Re: Front/Rear Suspension Rebuild
I have a '69 for a daily driver and it handles as well as most modern cars. It's basically rebuilt to stock specs, with a few minor and relatively inexpensive modifications. It does have a different feel from modern cars, but it tracks true at highway speed and corners flat. With a classic car, you can get cushy floating down the road, or good handling -- not both. No variable anything on these cars. I have rubber bushings in mine and it still transmits the potholes and bumps like any GM A-body. I don't know if I'd every want poly bushings as they are even harder. No variable anything on these cars.
- You can spend thousands and thousands of $ on an upgraded suspension, but you don't need to. While those components are excellent, most very quickly enter the realm of diminishing returns, especially for a street car.
- First and foremost, rebuild the suspension. Sounds obvious, but so many people start slapping performance parts on without a solid foundation.
- Stock control arms are fine, just get them rebuilt with quality parts. You can box the rear arms, or get a set already boxed.
- Add a sway bar to the rear, and a heavier one to the front. There is some tuning to be done here as well, with the front being stiffer than the rear. I have 1 1/4" on the front, and 7/8" on the rear, which is a little bit away from perfect tuning, but it still works very well. Be aware that beefing up the sway bars will give you nice, flat cornering, but it also ties the suspension together, causing the entire car to "wobble" from side-to-side when driving along uneven road.

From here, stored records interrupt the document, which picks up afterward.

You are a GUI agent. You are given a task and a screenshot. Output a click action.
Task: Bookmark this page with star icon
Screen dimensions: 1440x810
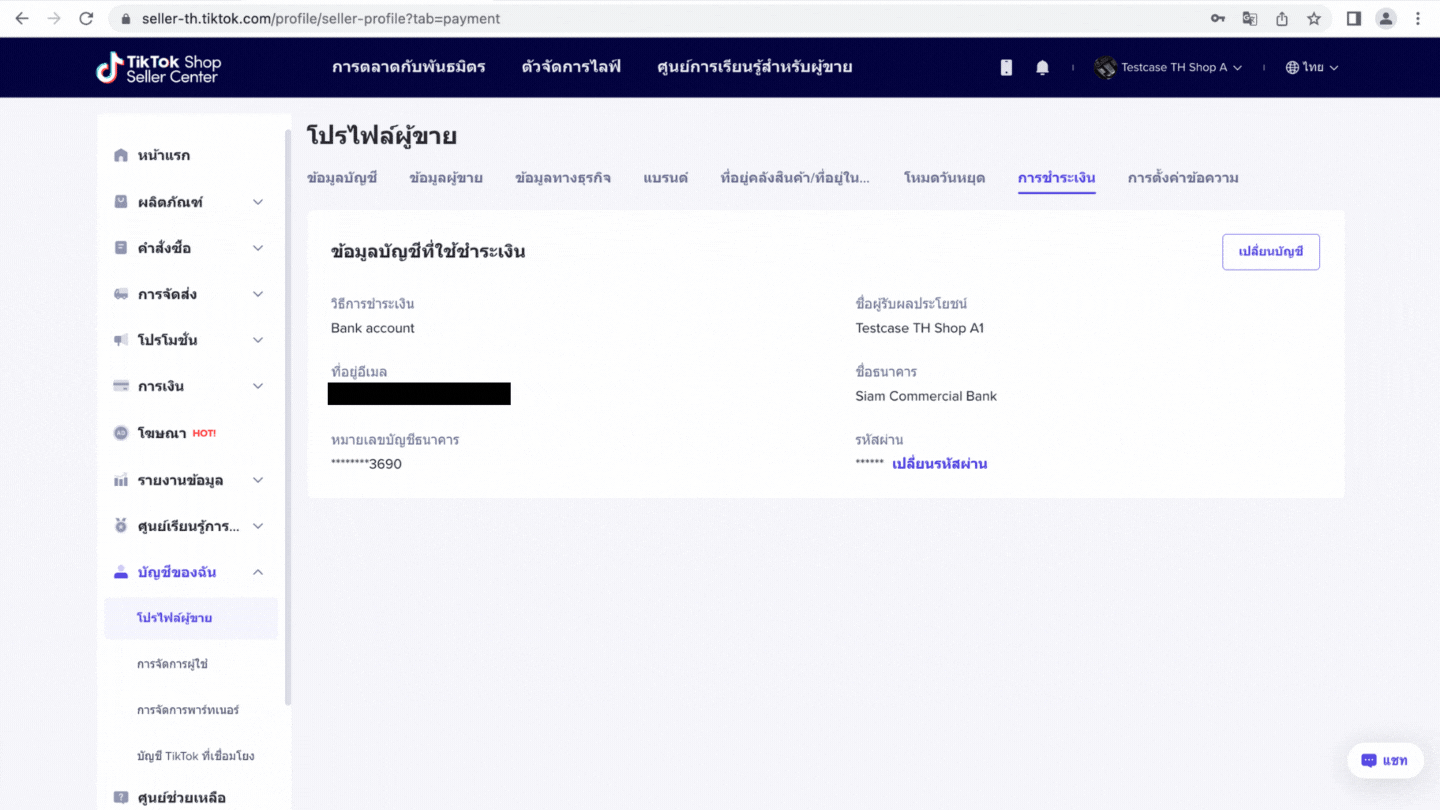(x=1314, y=18)
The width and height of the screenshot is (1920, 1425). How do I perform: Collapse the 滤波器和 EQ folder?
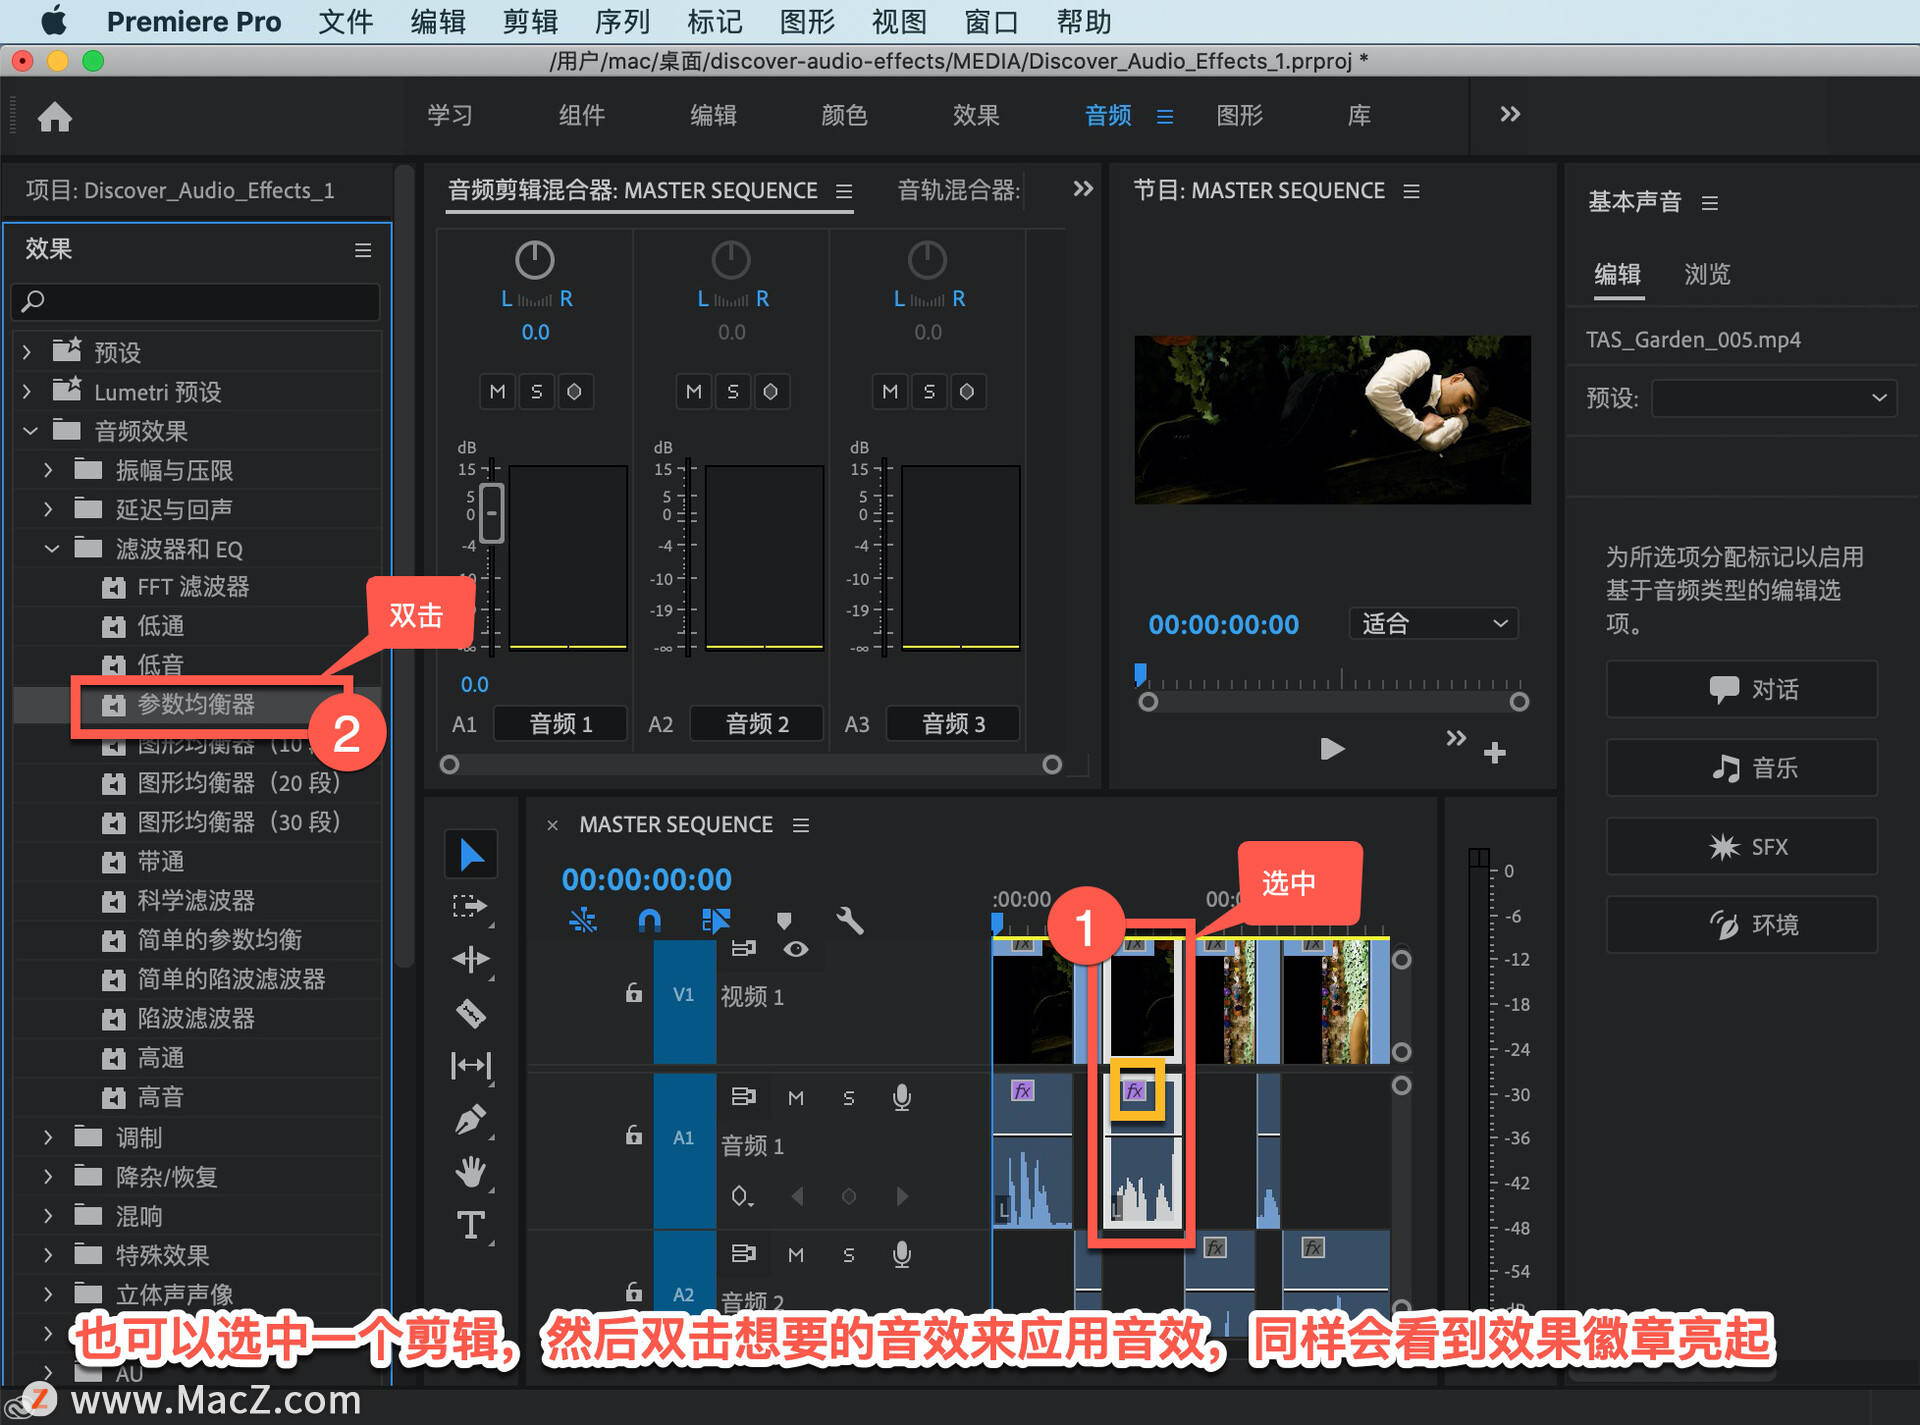tap(52, 549)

- As mentioned above, a tighter steering box. I have an AGR. Many options available.
- Correct alignment settings. The factory settings are for polyglass, not radial, tires and are nearly the exact opposite of what you need. There are several threads on this site with the numbers. I have 3* positive caster, -0.5* camber, and 1/16 toe in each side for 1/8 total. Some shops don't know about the correct settings, and some won't do them as they go against "The Book".
- Good shocks. I have Monroe Sensatrac. They work well.

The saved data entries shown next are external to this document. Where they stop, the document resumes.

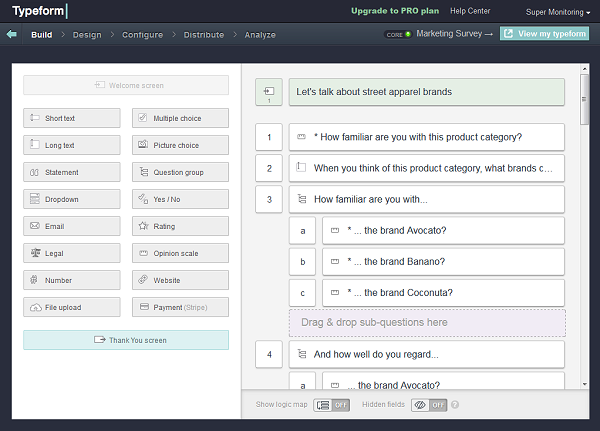
Task: Click the back arrow icon beside Build
Action: click(x=12, y=34)
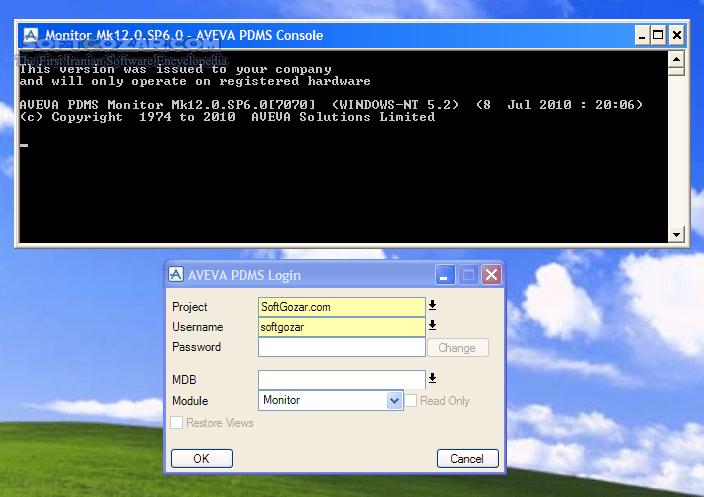Maximize the PDMS Console window
Screen dimensions: 704x497
(x=658, y=35)
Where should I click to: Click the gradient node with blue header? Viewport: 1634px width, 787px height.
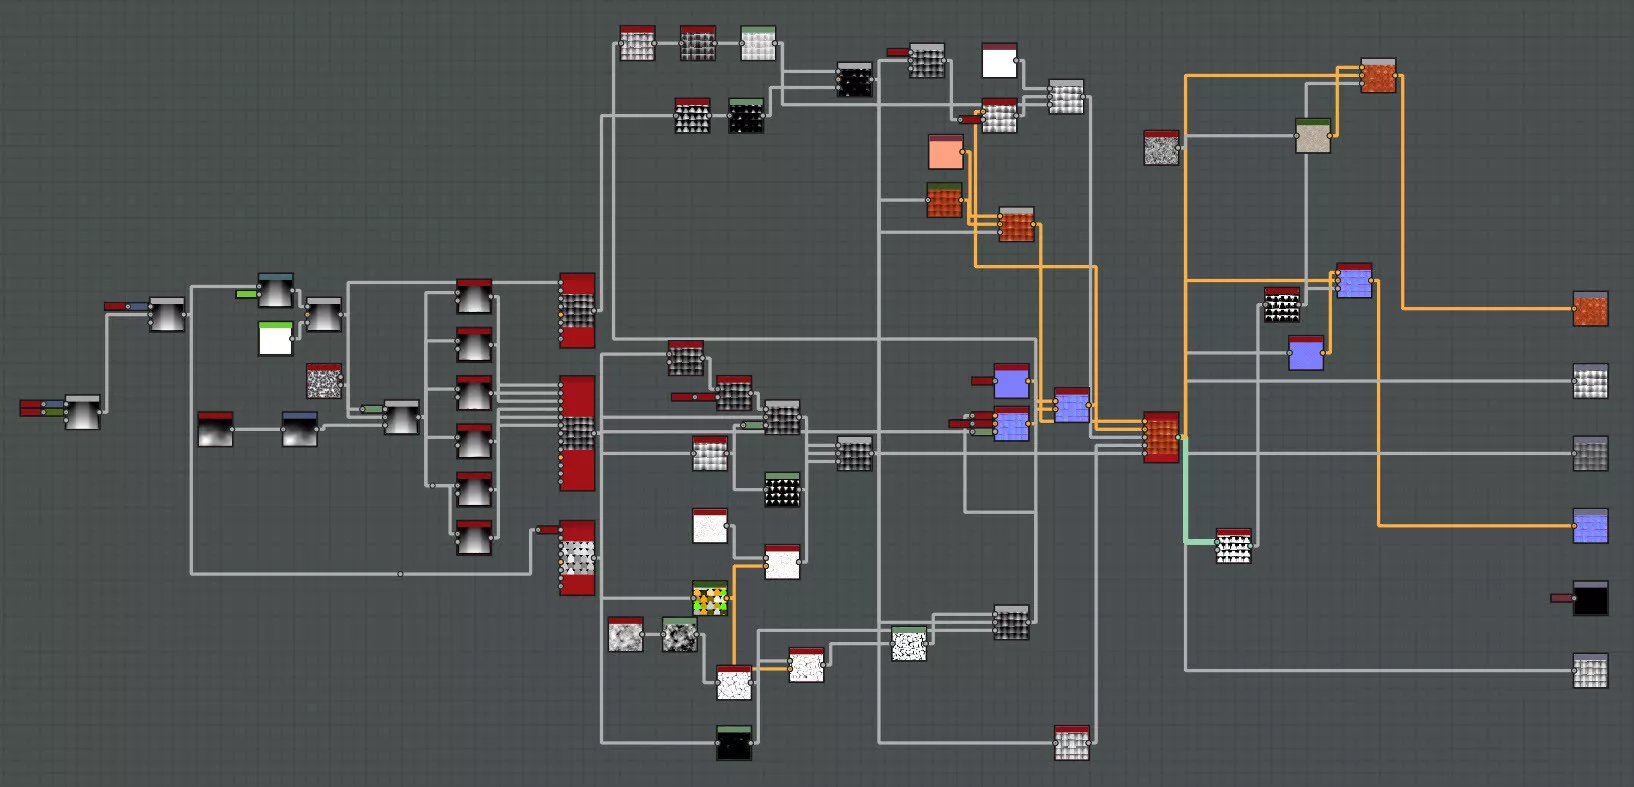pos(299,429)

- Good tires. I chased a highway wander for a couple of years on Indy Firehawks that seemed to be in good condition. I now use Cooper Cobras.
- Lower the car a little. In stock form they're on stilts and have the stance of a Cessna airplane. You can spend thousands here, but definitely don't have to. A a new of springs will do the trick for about $200. There are numerous options and it takes a little research to find what you need. Moog springs are excellent and moderately priced.
- The final tuning I did was with the steering wheel. The original is 16" wide. I went with a 13.5" Grant but it made the car too twitchy at highway speeds. I switched to a 15" Grant classic three-spoke with the bow tie horn. It's the perfect feel. That's another place where you can spend unnecessary money. The wheel I chose cost under $100 and looks great.
Good luck! With a modest budget you make these cars handle extremely well.